Oleh: Azyumardi Azra*
Sebaliknya, dalam tradisi Islam Indonesia, makam dapat dipandang sebagai representasi religio-ideologi Islam Wasathiyyah yang inklusif, akomodatif, dan damai, seperti diperkenalkan para penyiar Islam sejak abad ke-12.
Historiografi Islam Nusantara tentang masa awal penyebaran Islam kaya dengan riwayat para penyiar Islam seperti itu, yang dalam konteks Pulau Jawa diwakili Walisongo.
Masyarakat Muslim Wasatihyyah Indonesia sangat menghormati para penyiar Islam. Ini tercermin dari penghormatan pada makam-makam penyiar Islam yang di Jawa disebut sebagai wali atau syekh, datuk (dato), dan tuan guru di tempat-tempat lain.
Makam-makam ini plus figur-figur Muslim terkemuka lain pada masa belakangan menjadi objek dan pusat ziarah (bahasa Arab, ziyarah) yang terus bertahan di tengah berbagai gelombang pembaruan dan pemurnian Islam sejak abad ke-17.

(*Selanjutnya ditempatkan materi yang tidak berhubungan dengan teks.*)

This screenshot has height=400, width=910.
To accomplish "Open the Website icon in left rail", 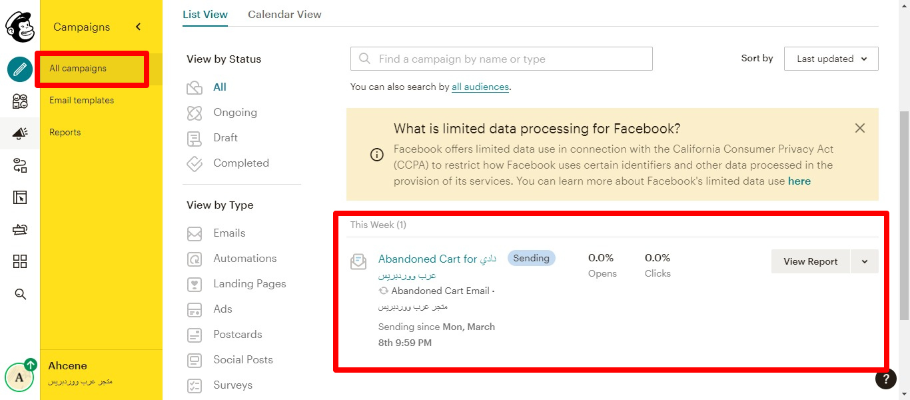I will (20, 197).
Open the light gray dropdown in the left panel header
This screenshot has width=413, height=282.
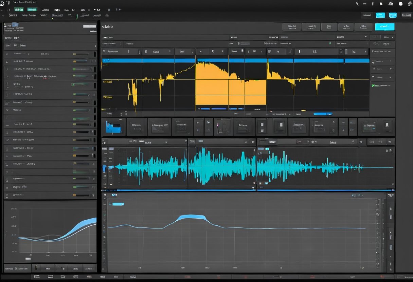[90, 26]
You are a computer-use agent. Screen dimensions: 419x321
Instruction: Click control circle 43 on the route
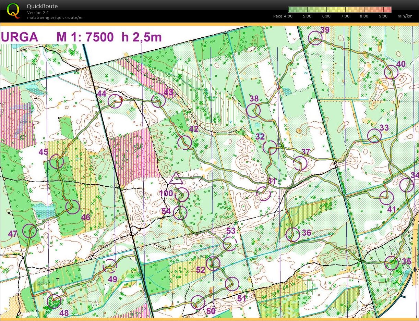158,100
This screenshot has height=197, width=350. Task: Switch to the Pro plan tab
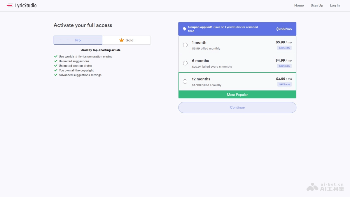[x=78, y=40]
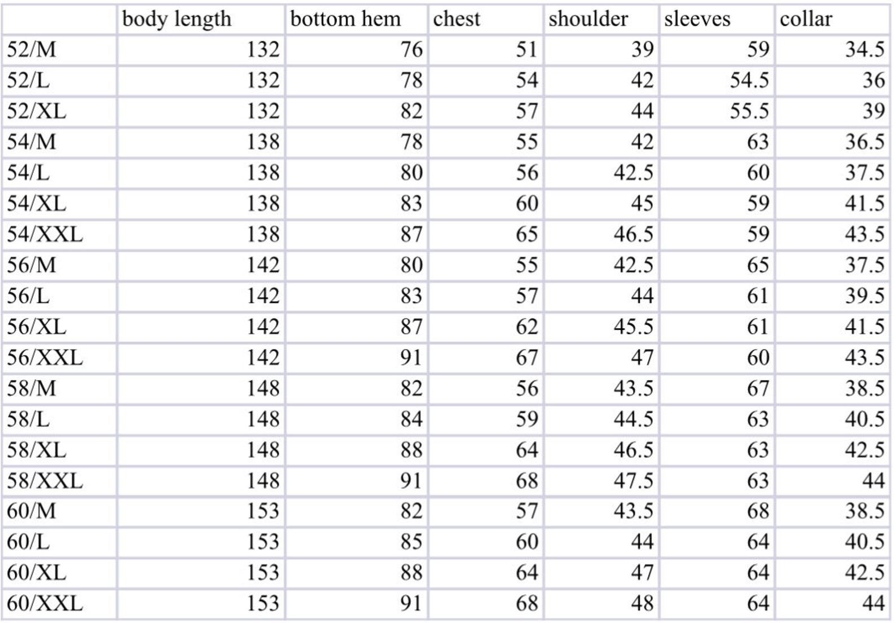Click the "bottom hem" column header
Viewport: 896px width, 623px height.
point(345,19)
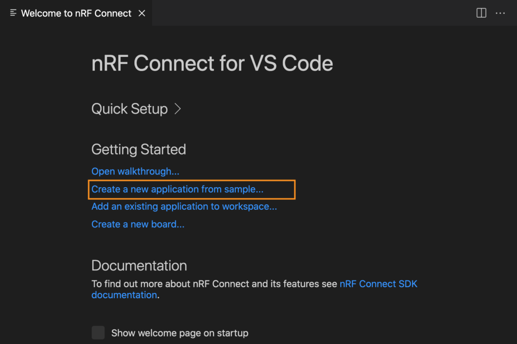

Makam-makam penyiar Islam dan figur Muslim terkemuka lain tidak hanya memiliki signifikansi keagamaan, tetapi juga nilai sosial-ekonomi bagi para pengelola dan masyarakat lingkungannya.
Ziarah keagamaan di Indonesia dan di kawasan Dunia Muslim lain merupakan salah satu bentuk pariwisata yang kini menjadi sumber ekonomi lukratif.
Lihat, misalnya, perjalanan umrah ke Makkah (dan juga Madinah) yang dikombinasikan dengan ziarah ke tempat historis Islam, sejak dari Mesir, Yordania, Turki, sampai Andalusia (Spanyol), yang melibatkan dana tidak sedikit.
Karena potensi sosio-ekonomi itu, pengelolaan situs-situs makam juga seharusnya kian “professional”.